◆ **YOUR OBJECTIVE**
Whenever a line in the data contains "computer", show that line.

[Stored items]
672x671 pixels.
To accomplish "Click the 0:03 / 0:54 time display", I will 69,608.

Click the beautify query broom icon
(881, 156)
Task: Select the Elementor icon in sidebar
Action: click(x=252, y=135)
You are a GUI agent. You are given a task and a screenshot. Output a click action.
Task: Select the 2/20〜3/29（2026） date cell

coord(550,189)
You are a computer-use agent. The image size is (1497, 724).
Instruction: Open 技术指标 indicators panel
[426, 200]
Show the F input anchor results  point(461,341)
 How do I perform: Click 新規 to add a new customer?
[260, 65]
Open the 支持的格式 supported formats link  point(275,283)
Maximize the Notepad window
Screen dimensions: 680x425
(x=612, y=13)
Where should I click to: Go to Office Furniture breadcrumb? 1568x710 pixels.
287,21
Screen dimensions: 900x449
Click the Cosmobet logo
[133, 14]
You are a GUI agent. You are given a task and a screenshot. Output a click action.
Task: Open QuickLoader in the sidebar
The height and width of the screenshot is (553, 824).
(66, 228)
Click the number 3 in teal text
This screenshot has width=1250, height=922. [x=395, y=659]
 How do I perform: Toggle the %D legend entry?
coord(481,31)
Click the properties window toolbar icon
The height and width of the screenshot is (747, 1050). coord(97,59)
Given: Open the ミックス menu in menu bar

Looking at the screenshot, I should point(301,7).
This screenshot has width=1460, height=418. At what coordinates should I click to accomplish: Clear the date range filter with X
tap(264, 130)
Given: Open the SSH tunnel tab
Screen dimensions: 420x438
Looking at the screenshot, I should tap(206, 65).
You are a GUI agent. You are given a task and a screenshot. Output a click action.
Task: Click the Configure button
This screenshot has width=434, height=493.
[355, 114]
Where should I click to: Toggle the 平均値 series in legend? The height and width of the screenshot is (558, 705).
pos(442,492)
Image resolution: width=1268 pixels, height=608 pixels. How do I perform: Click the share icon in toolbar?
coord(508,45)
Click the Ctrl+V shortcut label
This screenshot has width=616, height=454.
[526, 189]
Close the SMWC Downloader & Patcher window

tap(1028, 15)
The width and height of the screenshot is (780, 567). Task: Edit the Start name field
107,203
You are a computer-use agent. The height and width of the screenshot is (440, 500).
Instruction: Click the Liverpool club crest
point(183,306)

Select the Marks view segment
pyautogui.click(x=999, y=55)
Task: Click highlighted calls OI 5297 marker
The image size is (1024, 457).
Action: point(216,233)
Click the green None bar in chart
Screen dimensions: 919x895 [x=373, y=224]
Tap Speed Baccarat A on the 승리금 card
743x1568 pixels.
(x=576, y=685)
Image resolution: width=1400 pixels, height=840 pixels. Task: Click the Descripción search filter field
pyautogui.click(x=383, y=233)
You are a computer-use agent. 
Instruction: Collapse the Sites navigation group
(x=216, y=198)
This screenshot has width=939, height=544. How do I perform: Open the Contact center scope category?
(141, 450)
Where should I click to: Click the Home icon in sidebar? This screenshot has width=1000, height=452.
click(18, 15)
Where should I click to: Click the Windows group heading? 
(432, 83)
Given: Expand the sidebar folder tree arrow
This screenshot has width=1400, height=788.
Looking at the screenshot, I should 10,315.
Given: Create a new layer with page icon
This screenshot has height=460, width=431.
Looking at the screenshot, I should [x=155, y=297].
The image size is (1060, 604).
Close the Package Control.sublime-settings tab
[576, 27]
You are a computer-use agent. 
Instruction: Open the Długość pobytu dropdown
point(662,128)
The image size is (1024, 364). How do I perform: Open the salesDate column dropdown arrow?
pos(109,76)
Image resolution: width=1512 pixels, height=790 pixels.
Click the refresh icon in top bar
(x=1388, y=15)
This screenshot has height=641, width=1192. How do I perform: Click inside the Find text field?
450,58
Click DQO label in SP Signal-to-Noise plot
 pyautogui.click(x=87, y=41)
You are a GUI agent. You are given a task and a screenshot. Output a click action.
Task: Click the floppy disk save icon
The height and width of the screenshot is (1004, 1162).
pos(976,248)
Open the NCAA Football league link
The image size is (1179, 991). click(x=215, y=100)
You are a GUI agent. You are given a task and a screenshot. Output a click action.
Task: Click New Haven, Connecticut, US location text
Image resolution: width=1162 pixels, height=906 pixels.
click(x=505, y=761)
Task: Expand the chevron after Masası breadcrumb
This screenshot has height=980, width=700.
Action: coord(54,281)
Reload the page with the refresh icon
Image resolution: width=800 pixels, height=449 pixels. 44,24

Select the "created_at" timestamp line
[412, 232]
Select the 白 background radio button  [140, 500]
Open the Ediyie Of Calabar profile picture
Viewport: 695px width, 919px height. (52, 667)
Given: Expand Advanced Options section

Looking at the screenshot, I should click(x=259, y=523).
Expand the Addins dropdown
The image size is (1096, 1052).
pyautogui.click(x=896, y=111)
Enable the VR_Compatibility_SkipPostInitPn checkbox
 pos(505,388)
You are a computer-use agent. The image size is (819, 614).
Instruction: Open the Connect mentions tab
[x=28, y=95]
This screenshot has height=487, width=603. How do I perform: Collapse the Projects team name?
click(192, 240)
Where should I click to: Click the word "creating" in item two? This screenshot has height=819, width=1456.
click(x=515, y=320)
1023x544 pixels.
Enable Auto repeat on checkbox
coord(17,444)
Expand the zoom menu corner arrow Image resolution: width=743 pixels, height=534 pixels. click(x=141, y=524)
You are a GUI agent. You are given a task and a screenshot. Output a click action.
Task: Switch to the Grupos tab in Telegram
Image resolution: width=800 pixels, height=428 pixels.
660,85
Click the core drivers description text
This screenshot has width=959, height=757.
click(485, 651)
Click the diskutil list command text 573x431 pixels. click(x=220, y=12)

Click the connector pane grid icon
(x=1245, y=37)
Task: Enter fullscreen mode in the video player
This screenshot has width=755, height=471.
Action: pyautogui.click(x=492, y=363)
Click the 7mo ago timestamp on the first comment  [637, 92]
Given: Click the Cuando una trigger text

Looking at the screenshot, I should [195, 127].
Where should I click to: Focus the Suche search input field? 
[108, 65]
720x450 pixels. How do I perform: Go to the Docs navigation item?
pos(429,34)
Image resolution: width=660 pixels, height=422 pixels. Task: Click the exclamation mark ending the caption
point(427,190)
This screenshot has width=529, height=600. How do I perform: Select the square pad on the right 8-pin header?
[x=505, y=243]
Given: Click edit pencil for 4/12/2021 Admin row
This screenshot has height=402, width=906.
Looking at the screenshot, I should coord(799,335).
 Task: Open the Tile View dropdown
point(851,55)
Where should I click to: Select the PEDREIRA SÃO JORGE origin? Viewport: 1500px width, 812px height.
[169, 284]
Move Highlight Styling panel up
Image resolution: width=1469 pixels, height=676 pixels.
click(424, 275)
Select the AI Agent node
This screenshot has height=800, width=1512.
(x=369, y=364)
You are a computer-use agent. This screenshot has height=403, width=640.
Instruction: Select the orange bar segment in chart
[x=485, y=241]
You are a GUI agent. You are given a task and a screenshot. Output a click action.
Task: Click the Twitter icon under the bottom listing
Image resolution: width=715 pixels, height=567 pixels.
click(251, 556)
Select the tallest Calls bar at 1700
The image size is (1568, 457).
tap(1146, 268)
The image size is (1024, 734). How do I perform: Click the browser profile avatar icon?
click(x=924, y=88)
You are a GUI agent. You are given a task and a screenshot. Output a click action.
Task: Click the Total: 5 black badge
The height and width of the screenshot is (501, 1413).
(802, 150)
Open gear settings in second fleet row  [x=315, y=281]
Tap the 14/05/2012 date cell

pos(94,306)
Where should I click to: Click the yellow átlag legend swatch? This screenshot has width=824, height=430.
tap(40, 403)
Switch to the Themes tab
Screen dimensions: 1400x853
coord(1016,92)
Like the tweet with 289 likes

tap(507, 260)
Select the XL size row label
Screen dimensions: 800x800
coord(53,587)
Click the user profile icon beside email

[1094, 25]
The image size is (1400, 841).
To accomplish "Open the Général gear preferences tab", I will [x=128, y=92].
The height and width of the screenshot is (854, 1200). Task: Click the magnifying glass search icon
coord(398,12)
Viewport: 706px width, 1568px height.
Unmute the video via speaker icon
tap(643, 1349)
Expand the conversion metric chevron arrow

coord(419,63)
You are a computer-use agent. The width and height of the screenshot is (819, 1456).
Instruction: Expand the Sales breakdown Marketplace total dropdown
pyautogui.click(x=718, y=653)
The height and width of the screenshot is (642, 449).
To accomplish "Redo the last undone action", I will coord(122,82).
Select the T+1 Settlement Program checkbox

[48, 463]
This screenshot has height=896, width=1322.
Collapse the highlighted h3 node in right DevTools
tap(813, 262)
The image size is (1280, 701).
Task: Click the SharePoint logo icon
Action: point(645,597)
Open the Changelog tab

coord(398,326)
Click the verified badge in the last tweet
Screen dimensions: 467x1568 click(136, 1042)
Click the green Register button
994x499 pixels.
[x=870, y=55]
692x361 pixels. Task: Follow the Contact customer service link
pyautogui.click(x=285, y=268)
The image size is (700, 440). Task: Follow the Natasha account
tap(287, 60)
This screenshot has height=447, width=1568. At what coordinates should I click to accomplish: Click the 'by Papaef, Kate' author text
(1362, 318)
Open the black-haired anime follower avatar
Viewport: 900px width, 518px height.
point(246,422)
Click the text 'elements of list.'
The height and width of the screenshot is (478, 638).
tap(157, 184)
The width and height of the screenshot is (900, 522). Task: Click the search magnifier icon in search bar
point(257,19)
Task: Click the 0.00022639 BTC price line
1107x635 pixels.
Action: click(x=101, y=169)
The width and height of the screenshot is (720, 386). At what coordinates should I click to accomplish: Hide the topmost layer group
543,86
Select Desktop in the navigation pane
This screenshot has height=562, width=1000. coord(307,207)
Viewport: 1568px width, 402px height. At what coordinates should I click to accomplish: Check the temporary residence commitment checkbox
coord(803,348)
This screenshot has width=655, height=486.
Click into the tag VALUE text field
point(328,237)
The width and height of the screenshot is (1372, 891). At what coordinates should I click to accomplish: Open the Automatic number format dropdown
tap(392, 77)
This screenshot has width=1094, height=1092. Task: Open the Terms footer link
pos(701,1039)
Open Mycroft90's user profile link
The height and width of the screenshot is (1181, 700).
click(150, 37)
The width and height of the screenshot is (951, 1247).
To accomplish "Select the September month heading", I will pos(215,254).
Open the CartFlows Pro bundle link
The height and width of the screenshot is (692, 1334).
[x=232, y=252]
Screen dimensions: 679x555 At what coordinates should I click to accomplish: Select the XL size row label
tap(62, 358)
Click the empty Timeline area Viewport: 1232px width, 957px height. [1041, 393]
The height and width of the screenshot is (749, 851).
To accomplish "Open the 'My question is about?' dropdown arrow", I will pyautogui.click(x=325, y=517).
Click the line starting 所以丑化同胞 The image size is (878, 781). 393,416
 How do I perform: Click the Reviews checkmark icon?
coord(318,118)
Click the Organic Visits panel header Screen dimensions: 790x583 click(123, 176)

◆ **REPLY TO THE EXERCISE**
You are a computer-use agent. The image size is (1497, 724).
You are a computer-use agent. The height and width of the screenshot is (440, 500).
You are a computer-use agent. 
You are a computer-use agent. 
You are a computer-use agent. The image size is (819, 614).
You are a computer-use agent. This screenshot has height=403, width=640.
You are a computer-use agent. The width and height of the screenshot is (819, 1456).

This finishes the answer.